- [TEXTO DEL EJERCICIO]
··········

Vamos amigos, lo digan como lo digan, la muerte es el fin y, entre otras cosas, es el acto doloroso de despedir para siempre a alguien que estuvo con uno y ya no estará más. Incluso para quienes no son católicos, es una decisión difícil de tomar. Quienes dudan en la encrucijada quizás se pregunten por qué es lícito quitarse la vida, dejando de lado toda esperanza en una curación. O también desde qué medida un sufrimiento es insoportable, de tal suerte que es preferible morirse a seguir sintiéndolo. Preguntas que quizás no tengan respuestas. La ciencia médica, por su parte, ha demostrado que existen tratamientos paliativos eficaces, que atenúan el dolor sin necesidad de eliminar la vida. La idea de que “no hay otra salida” muchas veces es producto de una cultura que no tolera el sufrimiento en ninguna de sus formas.
La incultura general que padecen muchos pueblos ha llegado también a sus congresos, a los recintos en que se debaten las leyes. Los representantes de un pueblo, por lógica, no deberían ser muy distintos de los representados. Casos se han visto, incluso, de diputados y senadores que reivindican su ignorancia y su atraso como una manera de demostrar que son parte de la sociedad. La porción incivil y bárbara, obviamente. Y así, cuando se trata de discutir sobre la vida y la muerte, se confunde tragedia con supuesto derecho. Se legisla como si la existencia humana fuera una propiedad privada de la que cada uno puede disponer libremente, ignorando que toda vida tiene una dimensión social y comunitaria que excede al individuo.
Por eso no llama la atención que el Congreso uruguayo, al sancionar la ley que autoriza a matar a quien quiere morir, lleve por nombre “muerte digna”, como si no morir por mano propia fuera algo indigno. Y, por otra parte, que se festeje con vítores, aplausos y abrazos una ley que, si los legisladores están convencidos, debiera haberse celebrado de manera más sobria. Sin alborozo, porque ¡caramba!, al final de cuentas estaban aclamando la muerte. Que, aunque la maquillen de derecho, sigue siendo irreversible, y quienes la promueven como solución no suelen mencionar los riesgos de presión sobre personas vulnerables, mayores o enfermas, que pueden sentirse una carga y “elegir” morir para no molestar. La libertad absoluta, en estos casos, suele ser una ficción útil para las estadísticas.

··········

- [CONSIGNAS DEL EJERCICIO]
a) En el texto sobre la ley uruguaya de muerte digna, ¿qué ha demostrado la ciencia médica?
b) Prosigue el texto sobre la ley uruguaya de muerte digna a partir de su última oración.

··········

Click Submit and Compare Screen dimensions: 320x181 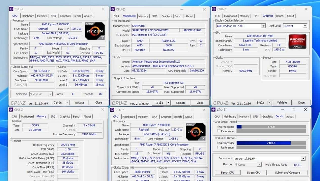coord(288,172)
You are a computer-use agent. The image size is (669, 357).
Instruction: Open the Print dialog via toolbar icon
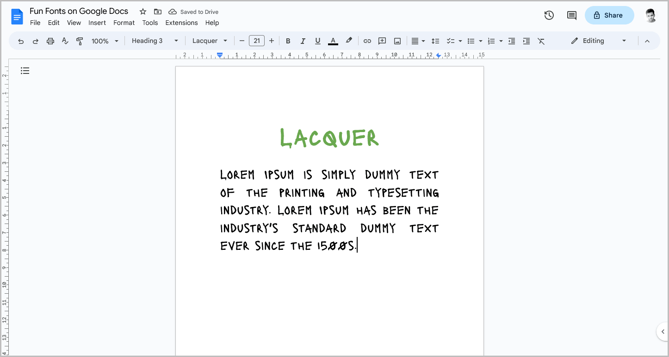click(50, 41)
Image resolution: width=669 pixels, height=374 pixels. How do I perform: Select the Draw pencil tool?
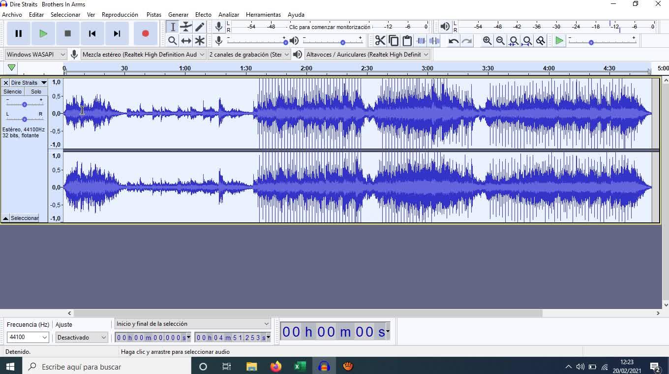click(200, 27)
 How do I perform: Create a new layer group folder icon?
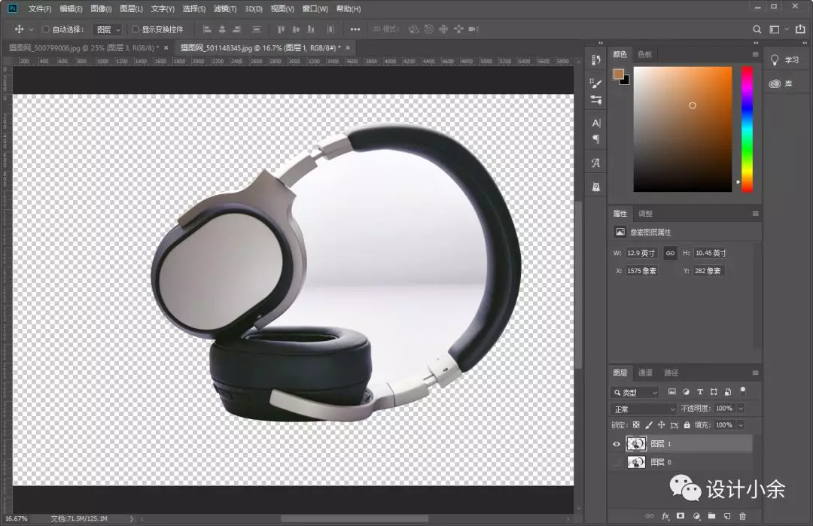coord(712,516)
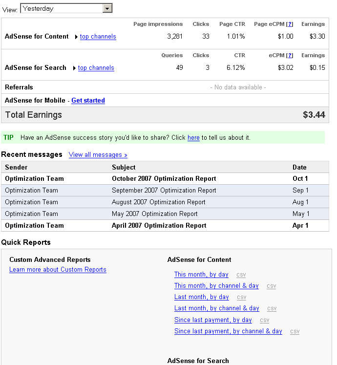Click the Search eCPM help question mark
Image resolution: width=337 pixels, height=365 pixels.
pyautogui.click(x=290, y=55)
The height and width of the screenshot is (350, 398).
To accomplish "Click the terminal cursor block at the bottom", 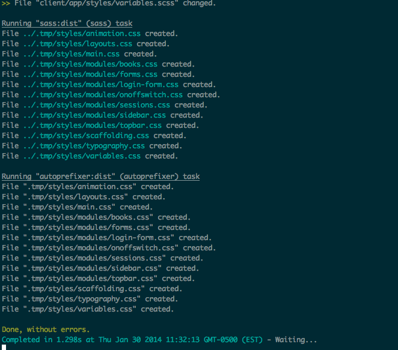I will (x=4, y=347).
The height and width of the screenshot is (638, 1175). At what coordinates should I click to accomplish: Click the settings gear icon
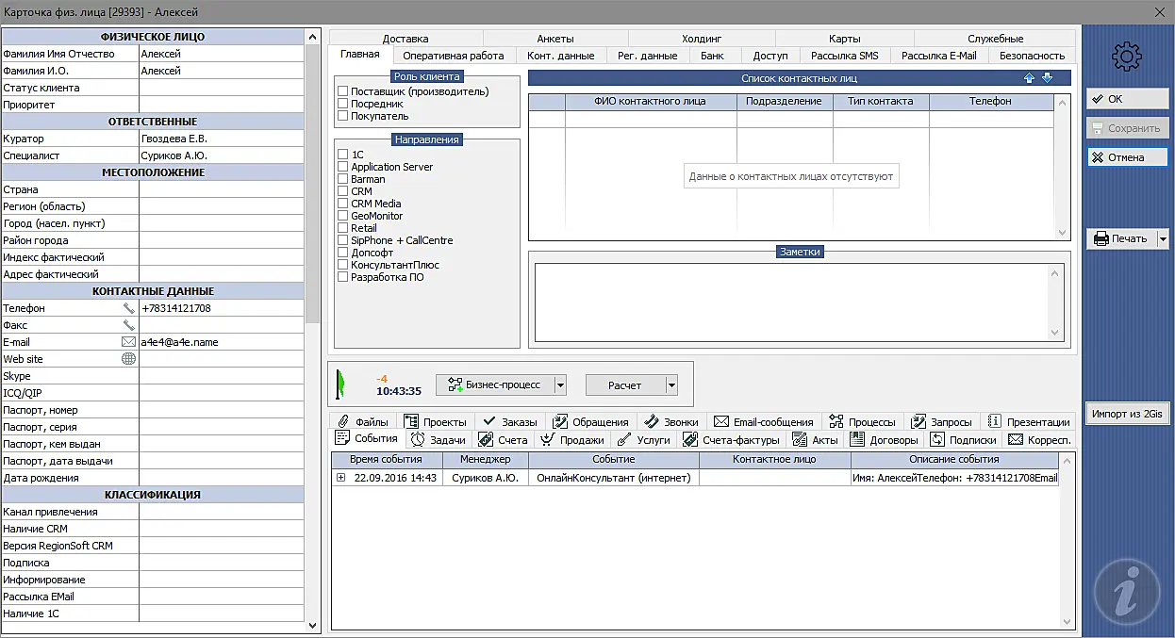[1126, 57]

··········

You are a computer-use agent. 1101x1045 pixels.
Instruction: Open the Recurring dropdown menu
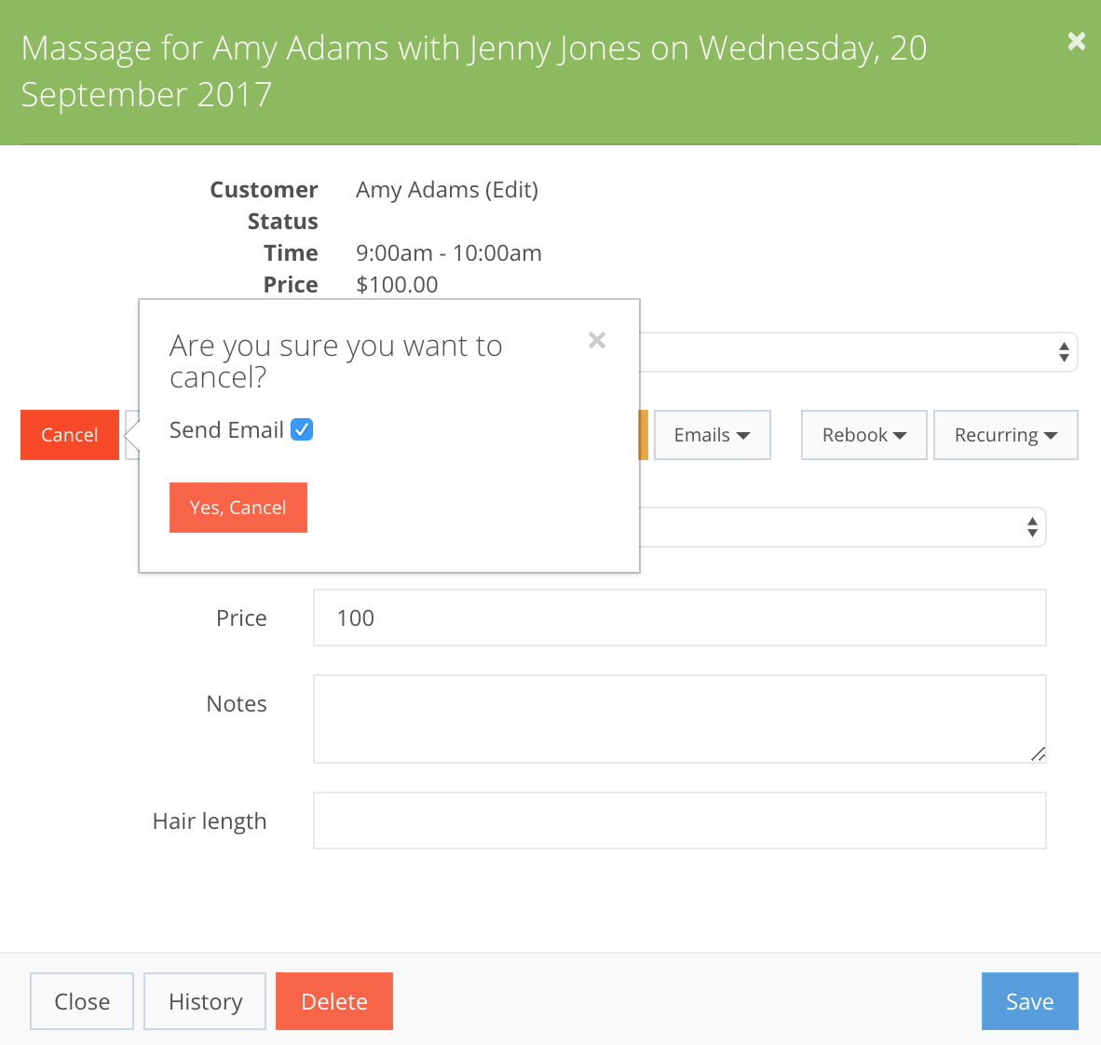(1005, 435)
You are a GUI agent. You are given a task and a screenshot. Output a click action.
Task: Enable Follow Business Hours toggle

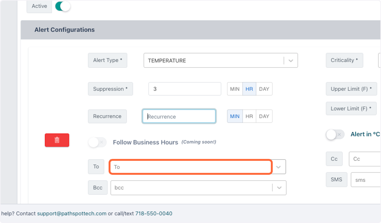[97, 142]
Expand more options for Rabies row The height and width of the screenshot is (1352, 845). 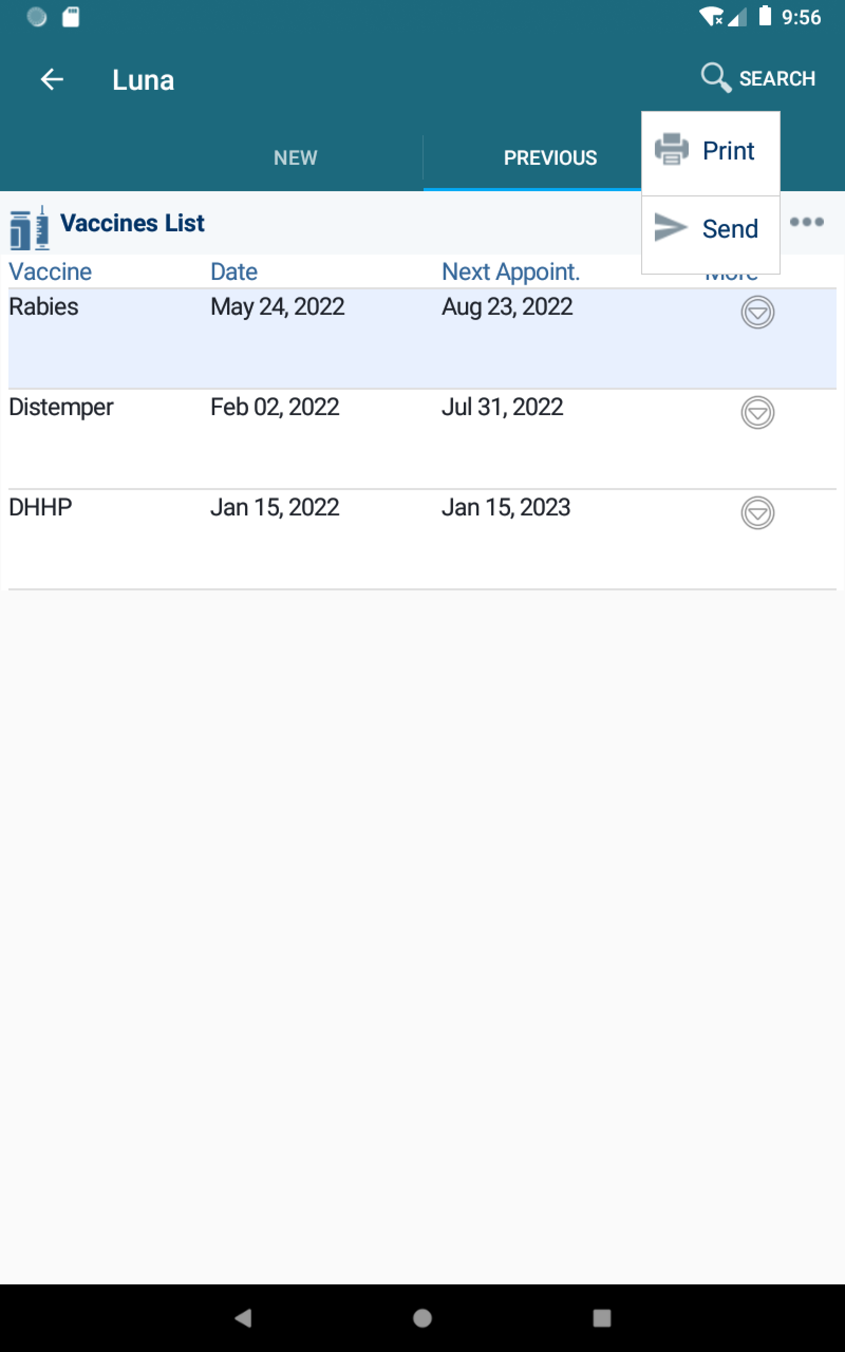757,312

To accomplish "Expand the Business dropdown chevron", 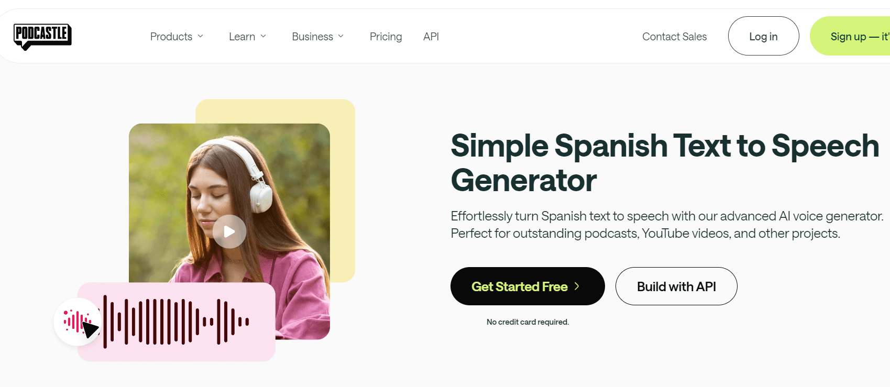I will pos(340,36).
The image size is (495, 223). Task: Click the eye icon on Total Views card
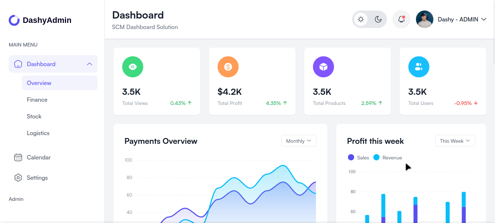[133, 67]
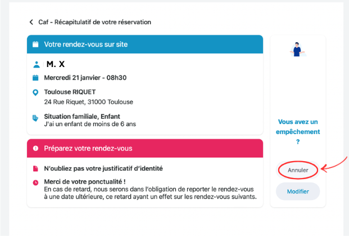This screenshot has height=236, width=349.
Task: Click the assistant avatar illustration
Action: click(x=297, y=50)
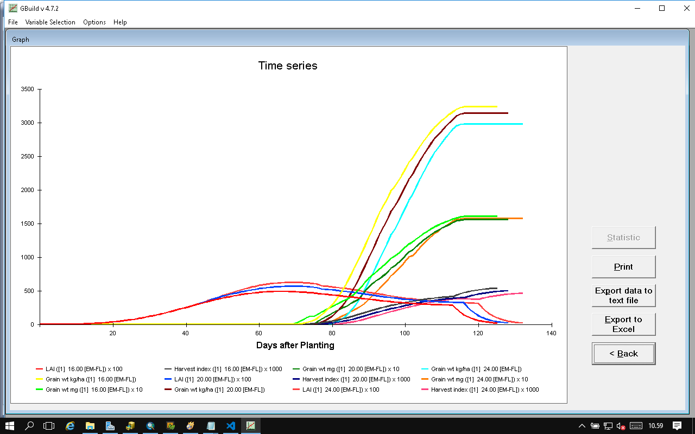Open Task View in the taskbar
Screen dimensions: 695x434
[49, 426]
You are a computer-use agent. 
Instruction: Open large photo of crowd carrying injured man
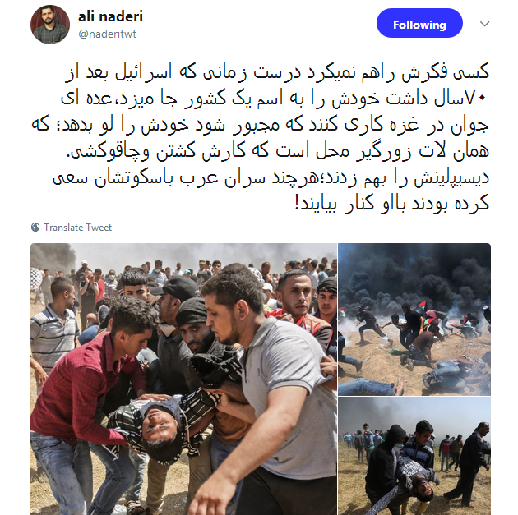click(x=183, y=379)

··········

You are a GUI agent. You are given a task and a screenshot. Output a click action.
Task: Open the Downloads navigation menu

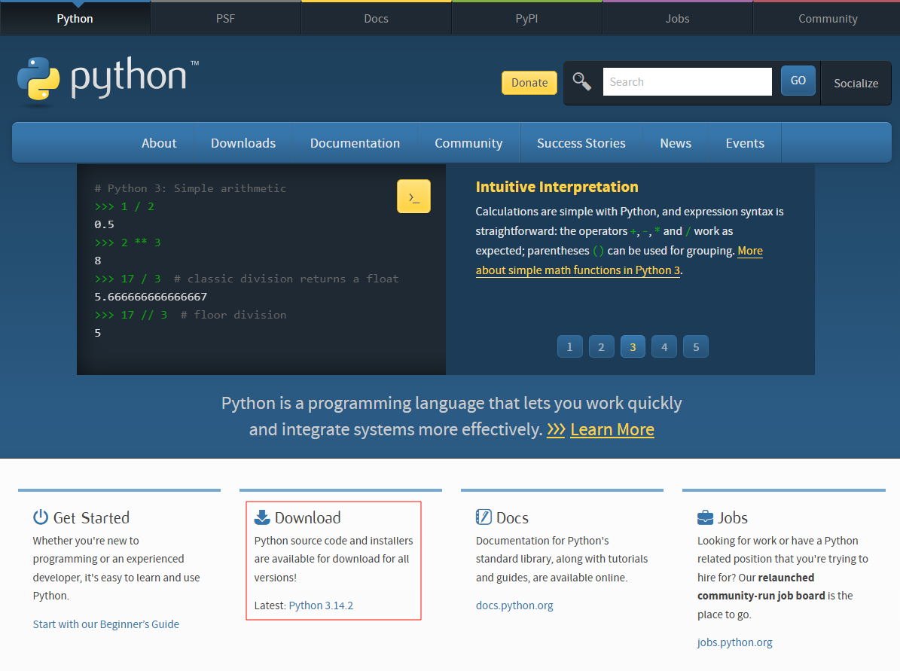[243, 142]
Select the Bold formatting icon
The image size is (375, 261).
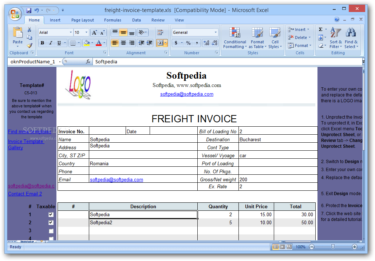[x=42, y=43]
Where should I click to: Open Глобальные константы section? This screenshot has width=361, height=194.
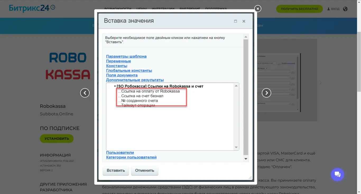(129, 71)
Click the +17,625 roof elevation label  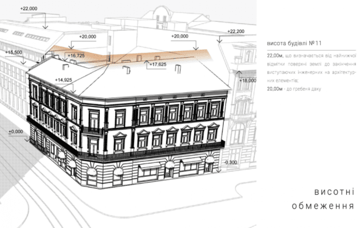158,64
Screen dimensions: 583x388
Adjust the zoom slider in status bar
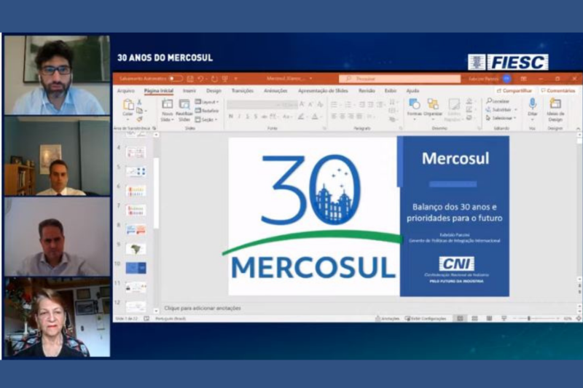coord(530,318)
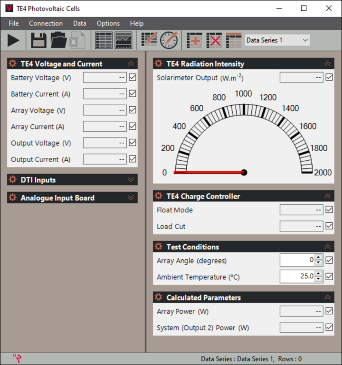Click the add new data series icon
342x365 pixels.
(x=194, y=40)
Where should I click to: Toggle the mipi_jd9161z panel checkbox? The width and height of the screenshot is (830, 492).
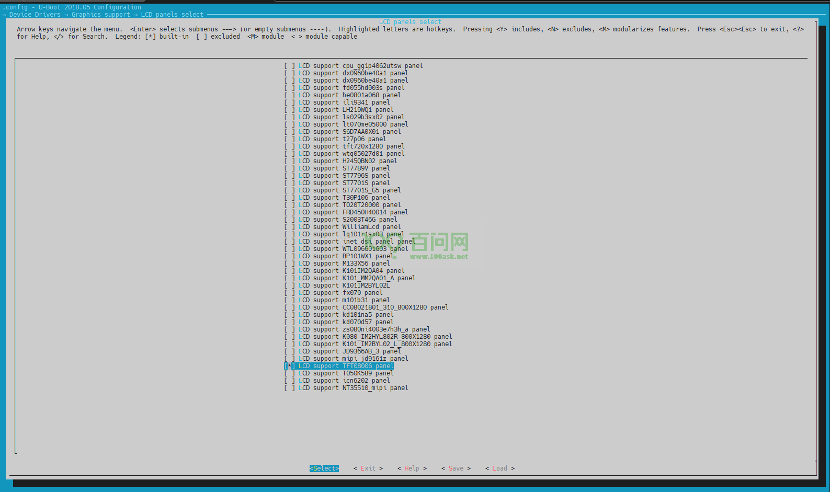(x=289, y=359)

··········

- [RESPUESTAS POR NÚMERO]
a) Que existen tratamientos paliativos eficaces, que atenúan el dolor sin necesidad de eliminar la vida.

b)
Pero, ya se sabe, el culto de la muerte, tan presente en algunas (in)civilizaciones antiguas, ha vuelto por sus fueros. No solamente en el caso de la eutanasia, que también podría llamarse suicidio voluntario y aprobado, sino también en el del aborto, cuando muchos legisladores incluso lloraron de alegría cuando fue aprobado en la Argentina, como si de conquistar un derecho se hubiera tratado. La muerte de niños a manos de sus madres es una desgracia que, lamentablemente, sigue sucediendo en la Argentina. Y aquí también hay una manipulación del lenguaje: a la muerte del no nacido se la llama “interrupción voluntaria del embarazo”, como si se tratara de un trámite reversible o neutro, cuando en realidad se está extinguiendo una vida humana única e irrepetible.
No es casual que la legalización de la eutanasia y del aborto vengan envueltas en palabras amables: “muerte digna”, “interrupción voluntaria”, “derechos reproductivos”, “autonomía”. Es el triunfo de la semántica sobre la realidad: suavizar las palabras para que la conciencia no oiga el estrépito de la vida que se apaga. Pero las palabras, por más que se edulcoren, no cambian el fondo: matar sigue siendo matar.
Cuando una sociedad empieza a justificar la eliminación de los más débiles —el enfermo terminal, el anciano frágil, el niño por nacer—, se abre un camino que ya recorrieron civilizaciones que se extinguieron: el de decidir quién merece vivir y quién no.
¡Es el mundo real, estúpido!, diría un modernista. Bueno, si desde la visión actual la muerte es lo bueno, habrá que preferir nomás el mundo antiguo. Porque al menos ahí, con sus carencias, se respetaba la vida como un bien mayor, no como un trámite médico ni como un acto de soberanía individual. La muerte, por más discursos modernistas que se le adjudiquen, no es un derecho: es un hecho.
Banalizarla con aplausos y eufemismos no la hace menos grave.
Juan Manuel Aragón
A 19 de octubre del 2025, en casa. Tecleando.